Your instructions:
When a line in the entries contains the word "Green", copy that line in full.

Stored data:

__________

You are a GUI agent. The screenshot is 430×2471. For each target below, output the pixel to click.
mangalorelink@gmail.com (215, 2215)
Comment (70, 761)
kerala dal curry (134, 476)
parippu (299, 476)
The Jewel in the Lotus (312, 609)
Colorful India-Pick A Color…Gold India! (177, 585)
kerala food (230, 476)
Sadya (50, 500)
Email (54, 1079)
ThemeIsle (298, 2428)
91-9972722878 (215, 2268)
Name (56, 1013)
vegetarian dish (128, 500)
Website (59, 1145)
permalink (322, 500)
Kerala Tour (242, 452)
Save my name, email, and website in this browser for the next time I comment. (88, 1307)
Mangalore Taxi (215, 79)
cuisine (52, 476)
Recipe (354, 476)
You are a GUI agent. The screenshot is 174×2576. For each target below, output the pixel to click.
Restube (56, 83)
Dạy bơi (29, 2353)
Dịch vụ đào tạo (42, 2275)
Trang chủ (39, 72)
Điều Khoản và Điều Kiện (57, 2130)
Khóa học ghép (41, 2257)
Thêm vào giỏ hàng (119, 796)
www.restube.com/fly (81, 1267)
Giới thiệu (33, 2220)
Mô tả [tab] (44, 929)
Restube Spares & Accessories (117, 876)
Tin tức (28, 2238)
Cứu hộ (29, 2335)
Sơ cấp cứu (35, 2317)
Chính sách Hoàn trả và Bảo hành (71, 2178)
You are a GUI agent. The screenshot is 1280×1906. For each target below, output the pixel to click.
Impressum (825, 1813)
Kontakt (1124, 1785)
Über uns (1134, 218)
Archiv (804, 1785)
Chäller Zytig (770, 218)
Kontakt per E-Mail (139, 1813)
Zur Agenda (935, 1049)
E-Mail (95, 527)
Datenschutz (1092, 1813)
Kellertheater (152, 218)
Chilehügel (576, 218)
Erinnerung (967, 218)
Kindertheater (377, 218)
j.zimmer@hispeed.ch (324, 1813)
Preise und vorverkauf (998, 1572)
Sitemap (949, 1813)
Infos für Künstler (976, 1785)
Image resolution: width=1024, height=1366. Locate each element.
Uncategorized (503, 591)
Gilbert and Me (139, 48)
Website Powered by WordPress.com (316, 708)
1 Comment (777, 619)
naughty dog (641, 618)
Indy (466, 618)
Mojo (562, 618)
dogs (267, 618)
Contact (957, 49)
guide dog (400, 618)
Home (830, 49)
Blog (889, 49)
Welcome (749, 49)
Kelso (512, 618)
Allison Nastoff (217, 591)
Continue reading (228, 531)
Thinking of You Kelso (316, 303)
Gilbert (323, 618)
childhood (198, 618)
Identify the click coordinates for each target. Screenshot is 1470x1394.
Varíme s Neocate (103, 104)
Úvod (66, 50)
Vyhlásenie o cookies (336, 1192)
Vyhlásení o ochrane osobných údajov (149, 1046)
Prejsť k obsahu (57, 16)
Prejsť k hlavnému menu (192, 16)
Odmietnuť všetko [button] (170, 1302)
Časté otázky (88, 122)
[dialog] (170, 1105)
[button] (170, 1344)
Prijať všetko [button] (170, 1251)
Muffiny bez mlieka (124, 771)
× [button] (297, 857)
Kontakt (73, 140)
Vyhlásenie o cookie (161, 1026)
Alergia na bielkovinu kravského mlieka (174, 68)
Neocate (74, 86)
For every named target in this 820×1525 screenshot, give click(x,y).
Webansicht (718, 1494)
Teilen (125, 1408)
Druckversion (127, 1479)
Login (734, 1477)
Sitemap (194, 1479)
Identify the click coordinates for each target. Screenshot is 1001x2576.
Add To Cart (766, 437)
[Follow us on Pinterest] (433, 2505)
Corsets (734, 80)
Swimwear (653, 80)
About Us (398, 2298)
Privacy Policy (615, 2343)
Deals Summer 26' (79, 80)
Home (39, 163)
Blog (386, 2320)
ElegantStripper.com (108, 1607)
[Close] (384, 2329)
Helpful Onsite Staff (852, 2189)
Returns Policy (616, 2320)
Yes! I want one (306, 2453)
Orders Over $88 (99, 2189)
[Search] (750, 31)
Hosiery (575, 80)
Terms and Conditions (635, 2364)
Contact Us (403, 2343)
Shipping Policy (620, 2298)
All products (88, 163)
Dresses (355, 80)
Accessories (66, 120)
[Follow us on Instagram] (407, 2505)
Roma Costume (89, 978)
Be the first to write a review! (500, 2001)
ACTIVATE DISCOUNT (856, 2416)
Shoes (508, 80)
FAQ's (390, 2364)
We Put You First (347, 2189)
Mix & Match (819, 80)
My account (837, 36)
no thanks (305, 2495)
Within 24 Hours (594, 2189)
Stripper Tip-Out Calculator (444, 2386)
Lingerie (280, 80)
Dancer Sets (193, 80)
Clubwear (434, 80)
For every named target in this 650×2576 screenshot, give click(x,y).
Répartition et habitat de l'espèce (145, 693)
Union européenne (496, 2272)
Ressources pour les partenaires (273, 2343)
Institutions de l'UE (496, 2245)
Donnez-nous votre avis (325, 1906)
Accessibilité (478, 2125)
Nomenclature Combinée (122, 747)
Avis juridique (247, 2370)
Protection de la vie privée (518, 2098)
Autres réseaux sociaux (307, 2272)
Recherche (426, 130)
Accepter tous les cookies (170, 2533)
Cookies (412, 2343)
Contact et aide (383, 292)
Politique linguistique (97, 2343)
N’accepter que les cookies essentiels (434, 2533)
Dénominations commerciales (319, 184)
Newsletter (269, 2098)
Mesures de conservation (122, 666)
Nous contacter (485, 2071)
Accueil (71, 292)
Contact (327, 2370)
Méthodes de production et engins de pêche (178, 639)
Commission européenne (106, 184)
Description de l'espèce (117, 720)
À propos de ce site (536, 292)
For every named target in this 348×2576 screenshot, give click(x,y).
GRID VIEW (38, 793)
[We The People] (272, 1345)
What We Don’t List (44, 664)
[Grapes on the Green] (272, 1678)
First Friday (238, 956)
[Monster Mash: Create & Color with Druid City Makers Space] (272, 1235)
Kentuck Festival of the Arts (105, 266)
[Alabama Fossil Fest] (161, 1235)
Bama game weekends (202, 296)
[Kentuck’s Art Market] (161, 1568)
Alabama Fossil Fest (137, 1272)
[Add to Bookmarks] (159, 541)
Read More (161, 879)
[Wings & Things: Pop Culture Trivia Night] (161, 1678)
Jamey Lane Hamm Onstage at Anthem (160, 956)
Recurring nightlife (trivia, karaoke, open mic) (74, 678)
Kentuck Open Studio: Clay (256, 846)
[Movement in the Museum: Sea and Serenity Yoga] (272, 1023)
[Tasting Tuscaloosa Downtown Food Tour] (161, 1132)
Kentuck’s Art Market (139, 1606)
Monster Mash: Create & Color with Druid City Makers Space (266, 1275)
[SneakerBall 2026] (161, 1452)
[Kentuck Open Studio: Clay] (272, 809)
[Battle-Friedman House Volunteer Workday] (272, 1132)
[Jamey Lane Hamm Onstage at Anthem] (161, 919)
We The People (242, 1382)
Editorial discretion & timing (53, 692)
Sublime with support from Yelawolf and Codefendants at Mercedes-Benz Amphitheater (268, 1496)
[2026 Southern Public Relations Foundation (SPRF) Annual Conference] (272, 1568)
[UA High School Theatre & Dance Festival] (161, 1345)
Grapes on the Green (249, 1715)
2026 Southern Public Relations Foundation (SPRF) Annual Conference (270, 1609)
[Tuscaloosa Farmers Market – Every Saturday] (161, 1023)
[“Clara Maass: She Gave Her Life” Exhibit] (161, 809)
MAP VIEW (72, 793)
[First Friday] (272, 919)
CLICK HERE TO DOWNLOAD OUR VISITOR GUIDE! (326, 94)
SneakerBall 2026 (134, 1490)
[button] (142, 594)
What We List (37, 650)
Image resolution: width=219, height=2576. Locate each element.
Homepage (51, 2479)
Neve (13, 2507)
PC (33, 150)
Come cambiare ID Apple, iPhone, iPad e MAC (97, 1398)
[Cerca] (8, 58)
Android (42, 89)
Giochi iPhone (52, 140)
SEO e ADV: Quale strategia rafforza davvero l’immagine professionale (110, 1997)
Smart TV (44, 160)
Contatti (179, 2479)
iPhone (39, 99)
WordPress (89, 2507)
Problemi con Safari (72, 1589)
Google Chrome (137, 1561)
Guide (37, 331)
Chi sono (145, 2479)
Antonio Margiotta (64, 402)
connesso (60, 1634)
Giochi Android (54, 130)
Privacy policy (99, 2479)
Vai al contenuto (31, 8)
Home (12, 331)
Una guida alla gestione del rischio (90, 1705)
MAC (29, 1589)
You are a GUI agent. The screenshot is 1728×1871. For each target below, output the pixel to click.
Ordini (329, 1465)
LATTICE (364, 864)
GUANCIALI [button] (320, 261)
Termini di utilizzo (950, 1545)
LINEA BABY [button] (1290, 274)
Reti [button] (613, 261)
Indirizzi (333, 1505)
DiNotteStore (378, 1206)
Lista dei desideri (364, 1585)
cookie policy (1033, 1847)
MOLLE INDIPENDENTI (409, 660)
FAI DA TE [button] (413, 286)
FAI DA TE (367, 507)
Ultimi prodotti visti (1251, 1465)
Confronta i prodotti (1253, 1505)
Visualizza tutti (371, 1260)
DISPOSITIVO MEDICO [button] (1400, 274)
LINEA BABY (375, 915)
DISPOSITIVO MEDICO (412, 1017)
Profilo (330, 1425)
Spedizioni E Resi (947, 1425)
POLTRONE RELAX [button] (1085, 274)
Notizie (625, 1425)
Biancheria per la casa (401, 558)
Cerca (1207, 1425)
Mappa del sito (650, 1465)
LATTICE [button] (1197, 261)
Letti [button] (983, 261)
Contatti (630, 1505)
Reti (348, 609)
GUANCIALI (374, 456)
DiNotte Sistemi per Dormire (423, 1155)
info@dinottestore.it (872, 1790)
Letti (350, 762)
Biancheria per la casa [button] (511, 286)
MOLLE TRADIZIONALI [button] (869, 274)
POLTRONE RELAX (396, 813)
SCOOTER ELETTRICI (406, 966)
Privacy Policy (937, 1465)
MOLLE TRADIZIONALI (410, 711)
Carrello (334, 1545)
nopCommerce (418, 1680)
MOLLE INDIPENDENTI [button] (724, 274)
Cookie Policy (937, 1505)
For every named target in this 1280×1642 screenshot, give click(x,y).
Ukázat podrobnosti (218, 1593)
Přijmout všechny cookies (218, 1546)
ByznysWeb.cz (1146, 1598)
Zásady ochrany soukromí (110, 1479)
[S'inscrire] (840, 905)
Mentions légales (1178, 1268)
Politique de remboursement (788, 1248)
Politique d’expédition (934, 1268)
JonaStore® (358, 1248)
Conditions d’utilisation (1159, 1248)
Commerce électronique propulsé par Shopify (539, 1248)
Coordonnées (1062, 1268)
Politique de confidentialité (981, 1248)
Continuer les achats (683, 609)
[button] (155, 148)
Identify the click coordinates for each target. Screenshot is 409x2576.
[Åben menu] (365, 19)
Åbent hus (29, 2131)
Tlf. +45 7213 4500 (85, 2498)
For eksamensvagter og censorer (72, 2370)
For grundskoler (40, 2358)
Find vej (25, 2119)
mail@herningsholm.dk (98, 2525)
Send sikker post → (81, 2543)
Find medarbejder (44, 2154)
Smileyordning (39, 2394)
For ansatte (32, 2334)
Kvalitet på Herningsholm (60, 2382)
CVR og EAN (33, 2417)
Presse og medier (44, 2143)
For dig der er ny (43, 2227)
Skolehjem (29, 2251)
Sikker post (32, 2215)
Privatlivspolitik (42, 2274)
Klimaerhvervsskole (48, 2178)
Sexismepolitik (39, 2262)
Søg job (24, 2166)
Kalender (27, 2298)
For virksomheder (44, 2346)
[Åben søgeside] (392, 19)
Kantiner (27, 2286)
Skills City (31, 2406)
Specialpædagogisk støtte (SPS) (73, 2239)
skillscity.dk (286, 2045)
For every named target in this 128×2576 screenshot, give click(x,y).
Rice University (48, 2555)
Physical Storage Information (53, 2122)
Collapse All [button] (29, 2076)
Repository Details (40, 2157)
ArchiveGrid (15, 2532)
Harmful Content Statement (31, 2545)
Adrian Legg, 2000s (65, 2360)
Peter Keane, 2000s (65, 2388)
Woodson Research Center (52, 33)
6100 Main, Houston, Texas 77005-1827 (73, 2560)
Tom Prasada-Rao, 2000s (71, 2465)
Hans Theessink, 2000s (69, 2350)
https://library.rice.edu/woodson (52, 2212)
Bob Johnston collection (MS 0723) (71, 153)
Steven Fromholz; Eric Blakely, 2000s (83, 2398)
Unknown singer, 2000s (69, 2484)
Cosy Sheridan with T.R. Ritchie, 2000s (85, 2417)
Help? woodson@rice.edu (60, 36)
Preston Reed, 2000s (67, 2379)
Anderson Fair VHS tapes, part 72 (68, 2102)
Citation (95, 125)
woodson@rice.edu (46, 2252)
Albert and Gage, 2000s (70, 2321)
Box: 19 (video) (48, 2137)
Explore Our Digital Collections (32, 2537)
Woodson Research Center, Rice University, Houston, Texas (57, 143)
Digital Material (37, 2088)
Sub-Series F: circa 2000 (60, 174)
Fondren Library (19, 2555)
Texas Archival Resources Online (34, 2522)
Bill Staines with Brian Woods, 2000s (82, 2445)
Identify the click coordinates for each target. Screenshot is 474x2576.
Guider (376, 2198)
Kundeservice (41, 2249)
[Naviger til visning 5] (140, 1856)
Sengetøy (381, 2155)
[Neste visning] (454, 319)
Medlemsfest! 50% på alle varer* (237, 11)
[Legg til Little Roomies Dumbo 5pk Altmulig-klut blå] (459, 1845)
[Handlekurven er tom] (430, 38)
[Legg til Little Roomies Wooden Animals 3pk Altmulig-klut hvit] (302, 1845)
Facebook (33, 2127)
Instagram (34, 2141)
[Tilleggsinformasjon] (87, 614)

__________

Written solution:
[Grapes on the Green] (272, 1678)
Grapes on the Green (249, 1715)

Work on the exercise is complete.